Notizie ico calendario ico orologio02:15  

Ancelotti dice addio al Botafogo

Ultimissime Calcio -Davide Ancelotti lascia il Botafogo. L’annuncio ufficiale è arrivato questa mattina, ma la notizia circolava già da ieri dopo alcune tensioni interne. Il tecnico italiano ha voluto salutare i tifosi della squadra carioca tramite il suo account Instagram:

"Oggi chiudo un capitolo importante della mia vita professionale. Non è semplice dire addio a un luogo dove si è vissuto con intensità, pressione ed emozione, e dove si sono create relazioni vere. Le decisioni fanno parte del percorso e non sempre si adattano alle spiegazioni pubbliche. Quello che posso dire è che questo passo è stato vissuto con onestà, consegna e rispetto. Voglio ringraziare la società per l'opportunità e tutte le persone che hanno fatto parte di questo periodo: dirigenza, staff, collaboratori, giocatori e tifosi. Ai giocatori, per il lavoro quotidiano e per come affrontiamo insieme i momenti belli e difficili. Ai tifosi, per la passione, la carica e l'amore per il club: questo dà senso a tutto. Porto con me l'apprendimento, la gratitudine e la consapevolezza pulita di aver dato tutto quello che avevo. Questo capitolo finisce, ma il Botafogo rimane in me".

Ancelotti i motivi dell’addio

Secondo quanto riportato, la decisione di Ancelotti di non proseguire è legata a un disaccordo con il consiglio di amministrazione. L’allenatore non avrebbe accettato l’idea della società di licenziare Luca Guerra, preparatore atletico storico del suo staff.

Arrivato a luglio, Ancelotti aveva guidato il Botafogo a un sesto posto in classifica nel campionato brasiliano, conquistando l’accesso ai preliminari di Copa Libertadores. Nonostante il successo sul campo, le divergenze interne hanno accelerato la separazione.

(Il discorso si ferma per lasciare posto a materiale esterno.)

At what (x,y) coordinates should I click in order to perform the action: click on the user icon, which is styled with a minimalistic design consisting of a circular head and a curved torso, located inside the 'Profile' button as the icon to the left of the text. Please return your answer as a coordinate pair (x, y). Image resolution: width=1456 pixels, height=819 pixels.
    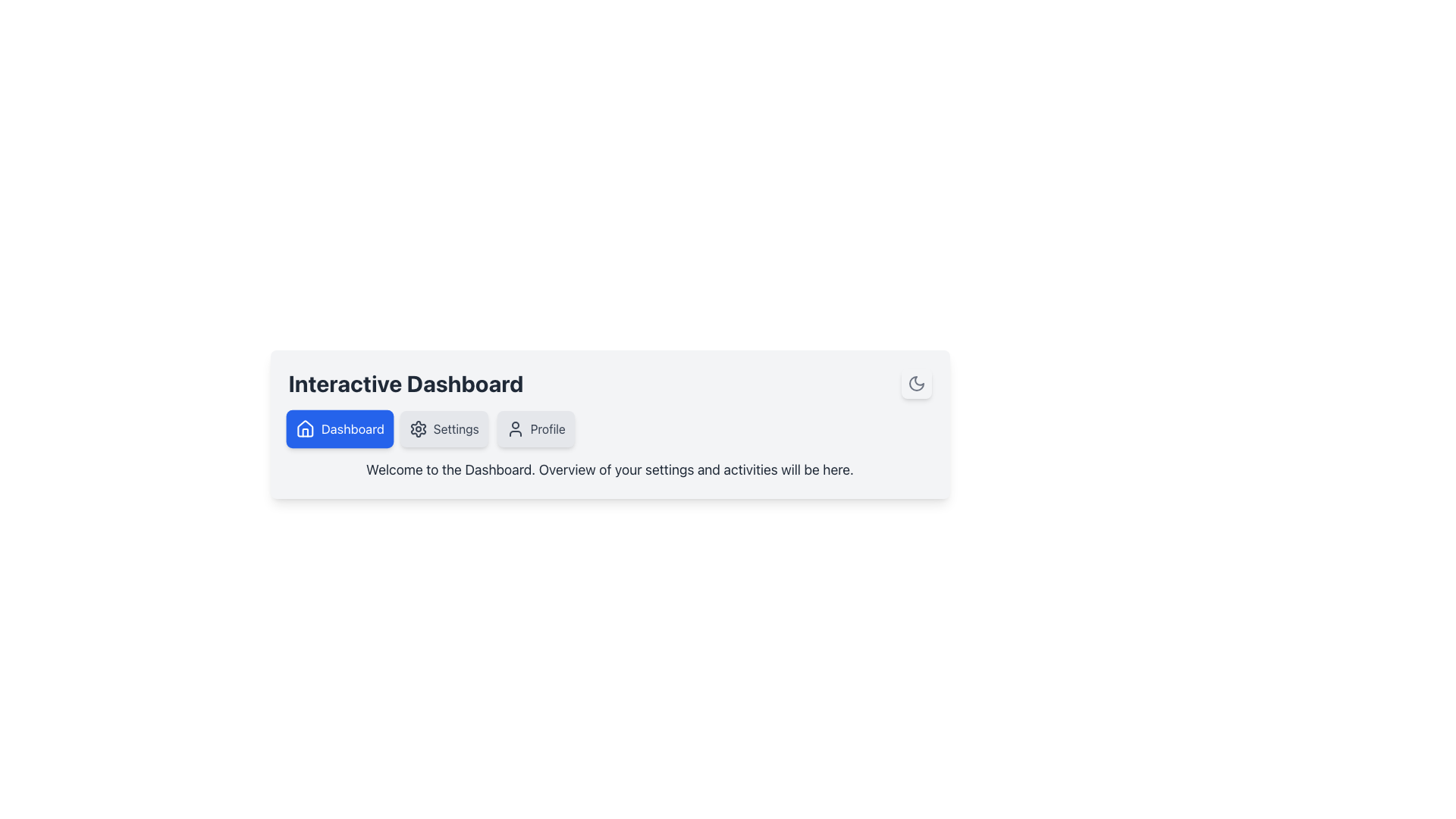
    Looking at the image, I should click on (515, 429).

Il saluto del tecnico sottolinea il legame profondo con la città e con i tifosi, evidenziando come le relazioni e l’esperienza vissuta nel club siano state centrali durante il suo periodo in Brasile. Ora il Botafogo dovrà cercare un nuovo allenatore capace di mantenere la squadra competitiva sia in campionato che nelle competizioni internazionali.